As a dance-maker, public intellectual, and activist, this talk brings together contemporary choreography and digital media to interrogate the pressing issues of today. My five-part echo::system project (2005-present) assembles dance, sound/visual media, and computational platforms to highlight the effect that humans are having on the environment. This project is a collaborative framework for examining the intersections of art, environmental sciences, technology, performance, and public engagement; developed with an interdisciplinary team of dancers, musicians, researchers, scientists, architects, and media artists. My most recent work draws on the digital capture and analysis of vernacular movement, individual movement identities, and embodied cultural experience. This work proposes the creation of an open-source movement repository – a platform for assessing a range from individual movements to cultural migrations. This same work allows for the analysis of movement vernaculars in populations as diverse as refugees in Greece, students in dance studies, and migrating citizens of post-apartheid South Africa. In describing these two projects, this talk demonstrates how collaborations based in dance and dance studies are moving closer to anthropology, cultural geography, and engineering.
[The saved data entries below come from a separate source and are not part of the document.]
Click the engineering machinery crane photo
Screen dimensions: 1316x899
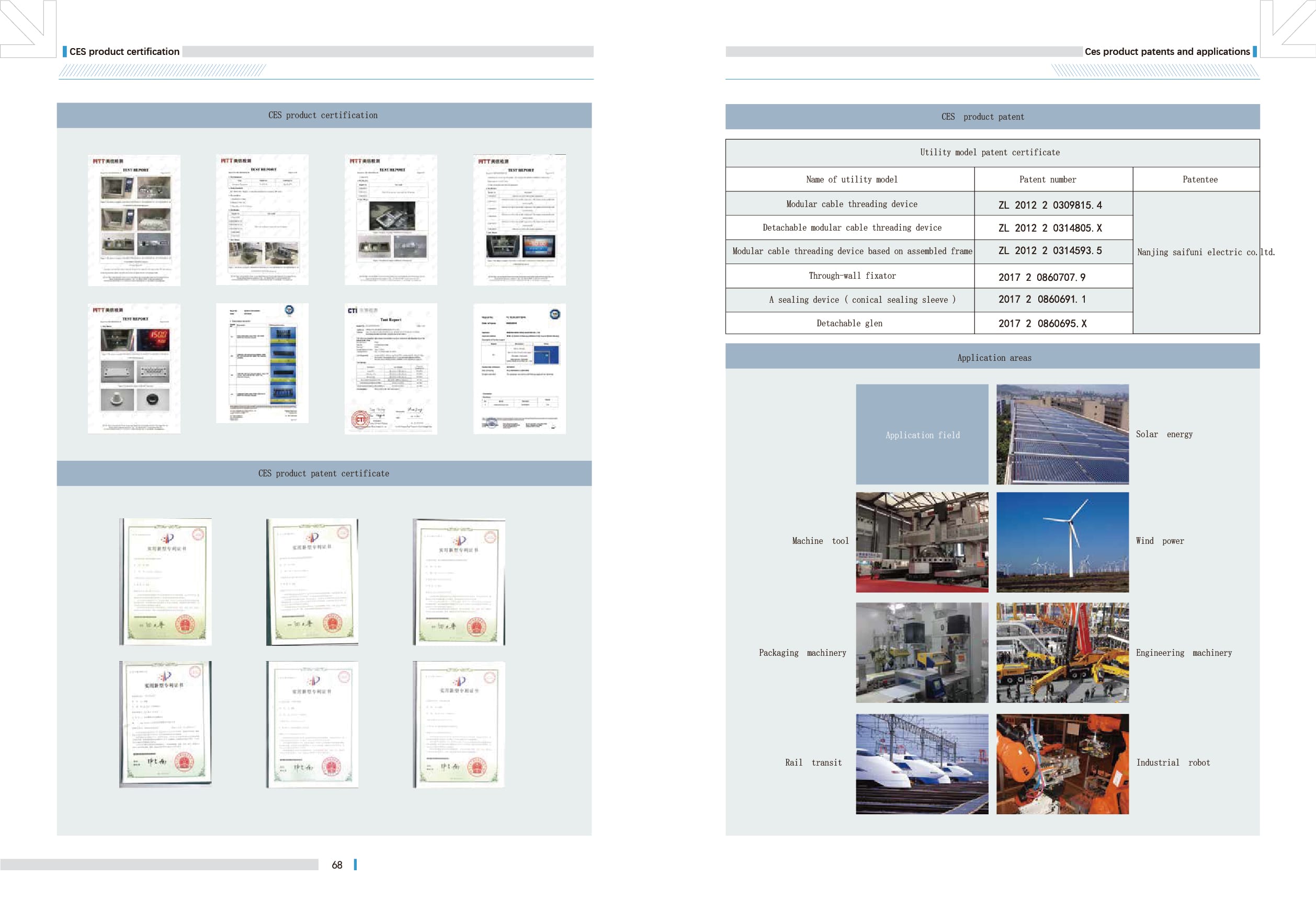coord(1062,652)
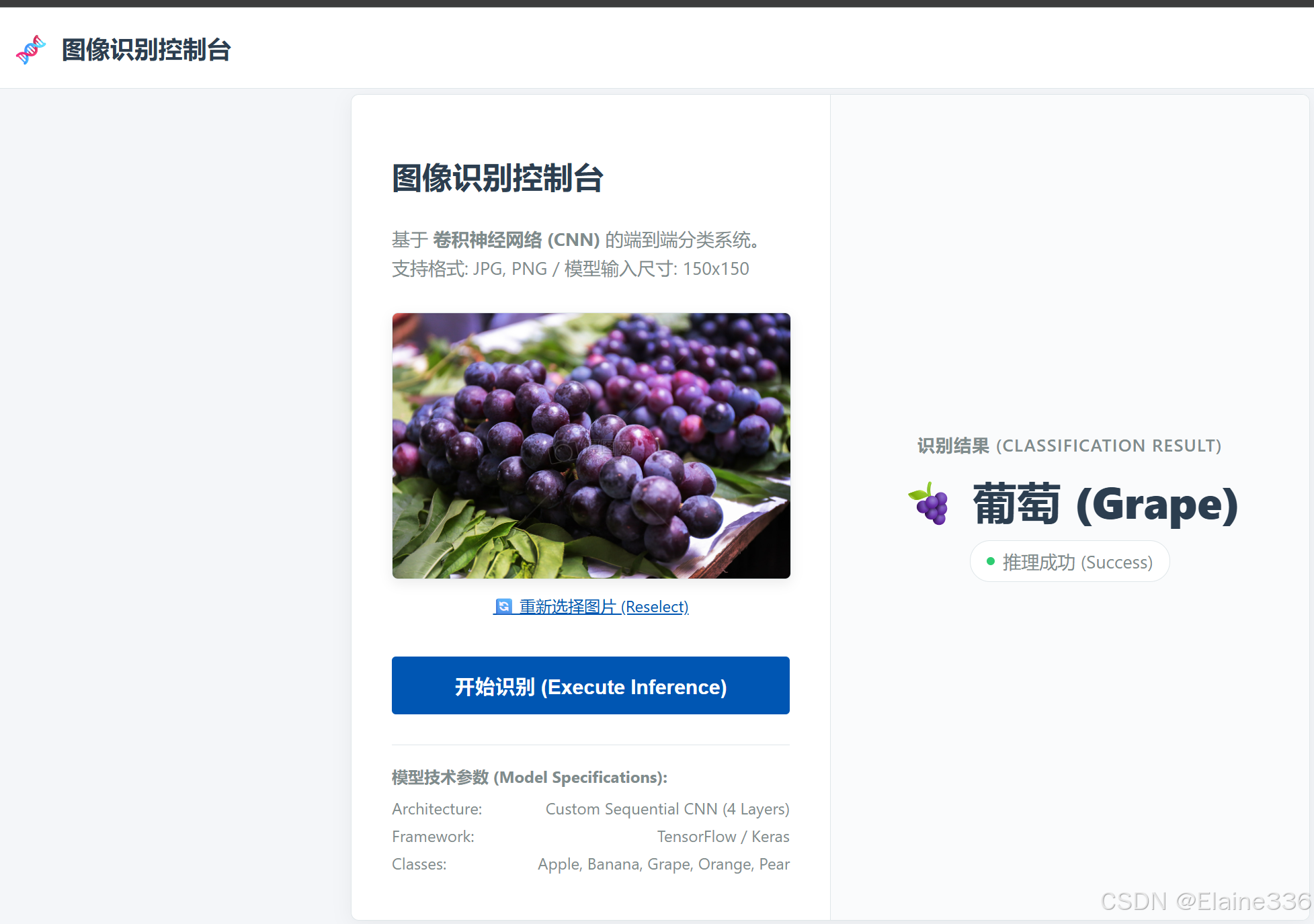Click the uploaded grape photo preview
The image size is (1314, 924).
tap(591, 446)
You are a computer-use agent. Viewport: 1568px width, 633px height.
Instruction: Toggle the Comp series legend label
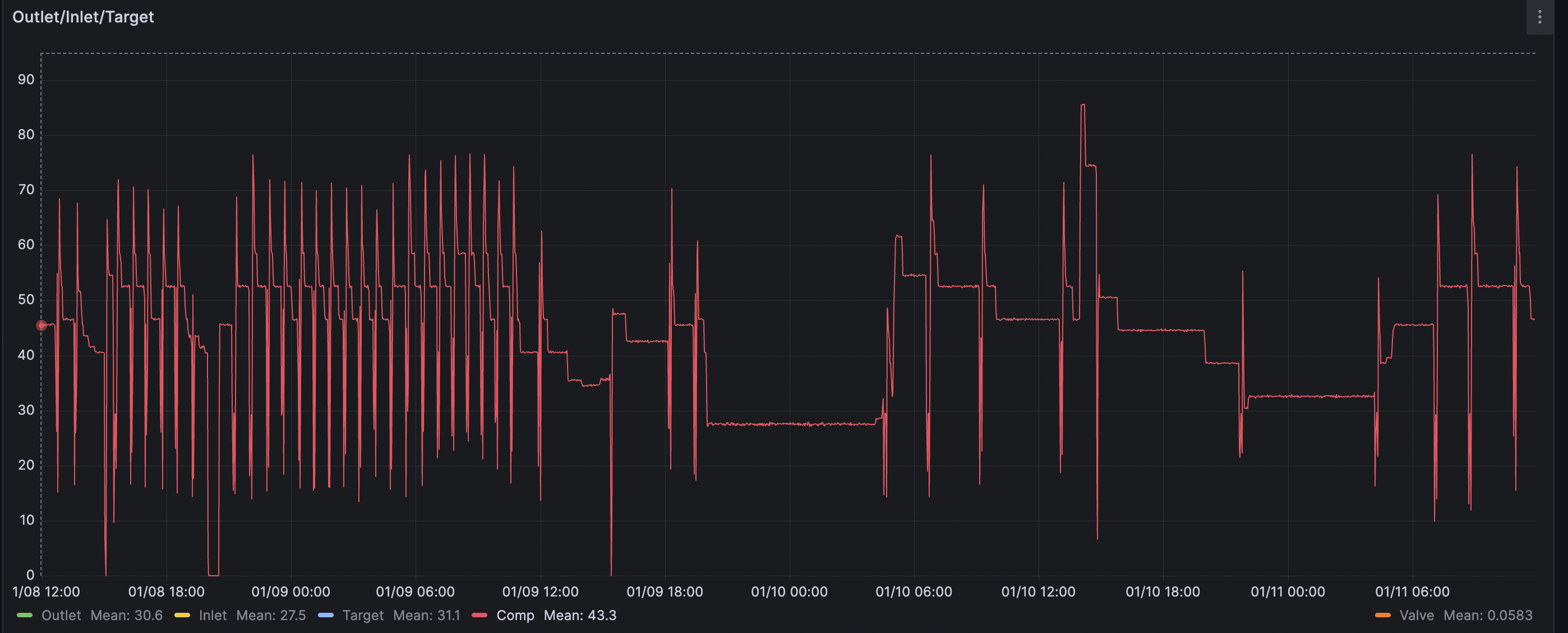515,616
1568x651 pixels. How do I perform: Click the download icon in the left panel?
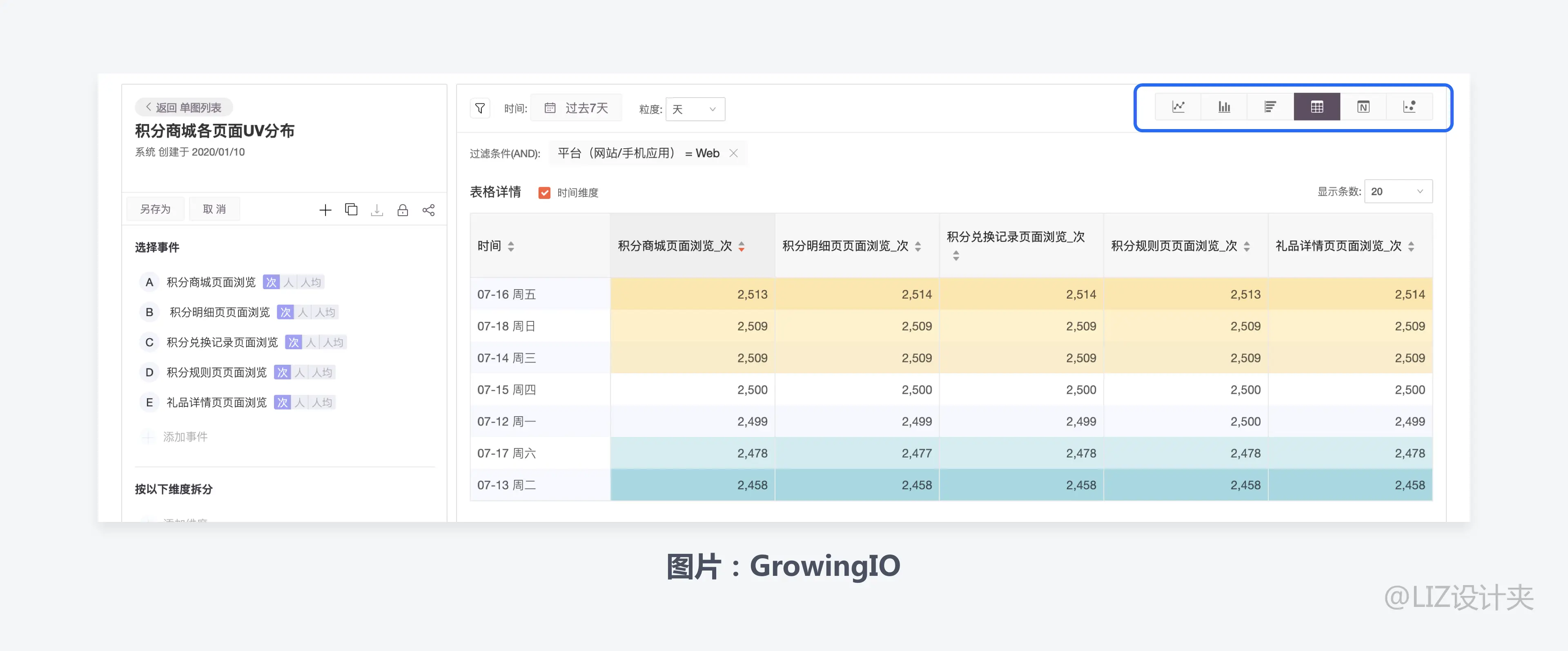click(x=377, y=210)
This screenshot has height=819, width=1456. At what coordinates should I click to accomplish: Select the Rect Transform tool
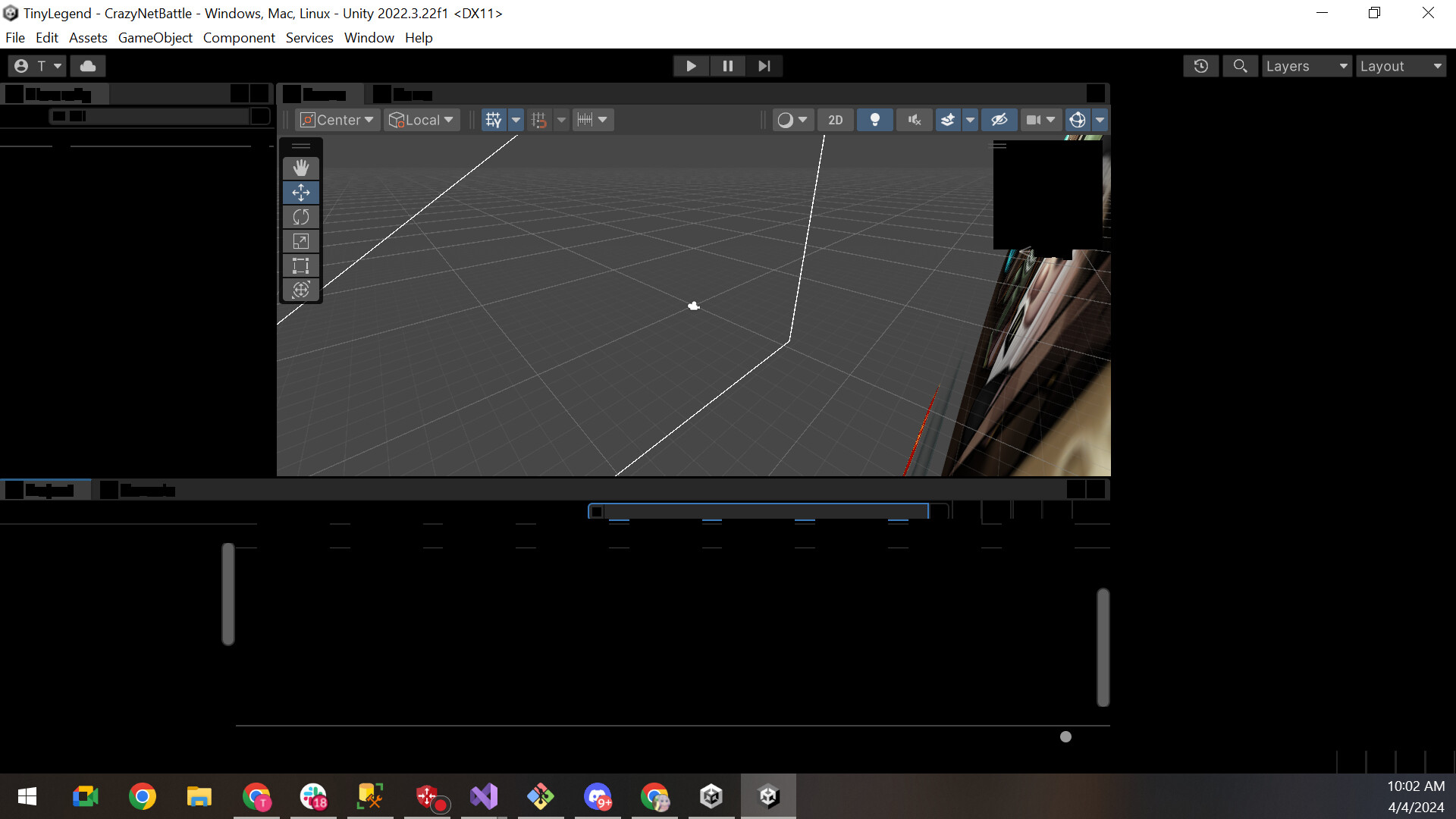coord(301,266)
Grisha Coleman works as a choreographer and composer in performance and experiential media. Her work explores relationships between physiological, technological and ecological systems. She holds the position of Associate Professor of Movement, Computation and Digital Media in the School of Arts, Media and Engineering, and the School of Dance at Arizona State University. Her recent art and scholarly work, echo::system, is a springboard for re-imagining the environment, environmental change, and environmental justice. Coleman is a New York City native with an M.F.A. in Composition and Integrated Media from the California Institute of the Arts. Her work has been recognized nationally and internationally; including a 2012 National Endowment for the Arts in Media Grant [NEA], the 2014 Mohr Visiting Artist at Stanford University, a fellowship at the STUDIO for Creative Inquiry at Carnegie Mellon University, and grants from the Rockefeller M.A.P Fund, The Surdna Foundation, and The Creative Capital Foundation. she danced as a member of the acclaimed dance company Urban Bush Women [1990-1994], and subsequently founded the music performance group HOTMOUTH, which toured extensively nationally and internationally, and was nominated for a 1998 NYC Drama Desk Award for “Most Unique Theatrical Experience.” She is a member of the Board of Directors for Society of Dance History Scholars.